North Korea released the names of 687 newly elected Supreme People’s Assembly members on Monday night, including news of the re-election of its leader Kim Jong-il, but none of Kim’s sons were included in the roster of the country’s legislators.

The elections took place amid speculation that Kim, recovering from a suspected stroke last year, might name an heir. “No special signs of power succession were shown in the latest elections,” Kim Ho-nyoun, spokesman of Unification Ministry, said yesterday.

Kim Jong-il is known to have three sons - Jong-nam, Jong-chol and Jong-un.

With the latest elections, 324 of the 687-member legislature were replaced. While the Supreme People’s Assembly is a rubber-stamp legislature, the officials form the power elite of the North, taking key positions in the military, government and Workers’ Party.

Most of the replacements filled vacancies created by aged officials’ deaths, but veterans of the North’s politics, known as “the first generation of the Korean revolution,” were reelected.

Kim Yong-nam, the North’s titular head of state and the leader of the Standing Committee of the Supreme People’s Assembly, kept his post, as did Jo Myong-rok, the first vice chairman of the National Defense Commission.

Korean People’s Army Marshal Ri Ul-sol and Ri Yong-mu, vice chairman of the National Defense Commission, were also reelected.

Yang Hyong-sop, the vice chairman of the Standing Committee of the Supreme People’s Assembly, was re-elected for his 10th term, becoming the longest serving lawmaker of the North.

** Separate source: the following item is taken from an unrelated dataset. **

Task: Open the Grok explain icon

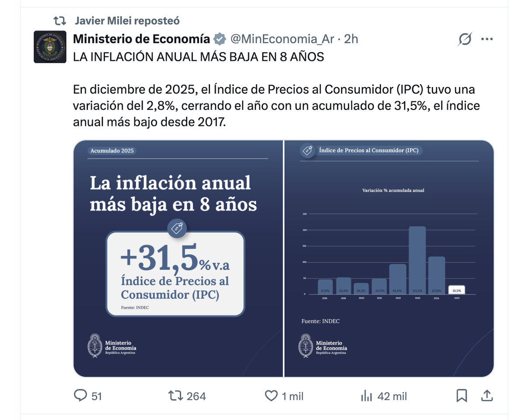Action: pos(465,39)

While the aged comrades of Kim Il Sung, the late founder of the state, were expected to retire from politics, their symbolic significance was too important to fade in North Korean society, experts said.

Jang Song-thaek, a Workers’ Party official and brother-in-law of Kim Jong-il, was re-elected along with other key officials of the cabinet, party and military.

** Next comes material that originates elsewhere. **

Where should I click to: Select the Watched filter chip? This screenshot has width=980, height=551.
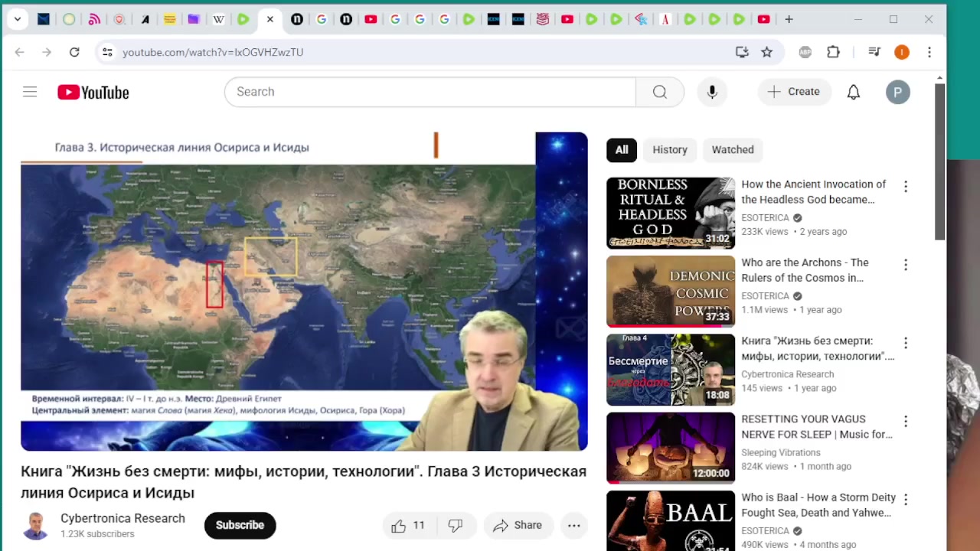pyautogui.click(x=733, y=150)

Oh Guk-ryol and Pak Myong-chol, Pyongyang’s elder statesmen who had temporarily retired, also returned.

Those who had been accused of corruption, such as Choi Yong-su, former minister of people’s security, and Choi Sung-chol, deputy department head of the unification front, were ousted.

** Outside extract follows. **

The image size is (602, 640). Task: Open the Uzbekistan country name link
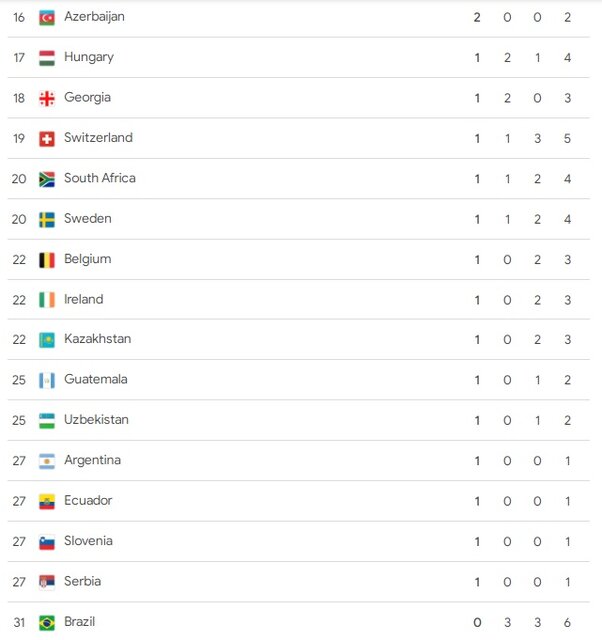[x=96, y=420]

Ri Myong-su, an administrative department head of the National Defense Commission who had been known as Kim Jong-il’s shadow, also did not make it into the list of new lawmakers.

Ri was last seen in February during Kim’s visit to a military unit, and intelligence officials speculated that he either has health problems or has committed a serious mistake.

Among the North’s South Korea affairs veterans, Kim Yang-gon, the head of the unification front department; Ri Jong-hyok, vice chairman of the North’s Asia?Pacific Peace Committee; and Kim Yong-dae, chairman of the Korean Council For Reconciliation and Cooperation, were elected. Through the latest elections, the North also appointed young technocrats to the leadership posts to achieve the county’s vision of a “Strong Economy” by 2012.

Kim Sok-nam, Kim Myong-hwan and Shin Yong-chol are factory managers known for their business success since early 2000. All three made the list.

Newly appointed ministers in charge of North Korea’s economy also won places in the legislature.